[Stored data entries]
-.-.-
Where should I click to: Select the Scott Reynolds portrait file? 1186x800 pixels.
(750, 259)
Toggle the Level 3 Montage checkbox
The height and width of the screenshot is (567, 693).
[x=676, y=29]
-.-.-
WORK INSTRUCTION:
Could you transcribe the records in full, exactly?

OUTPUT FOR THIS TASK:
Where should I click to: Select the Scott Reynolds portrait file? 1186x800 pixels.
(750, 259)
Toggle the Level 3 Montage checkbox
The height and width of the screenshot is (567, 693).
[x=676, y=29]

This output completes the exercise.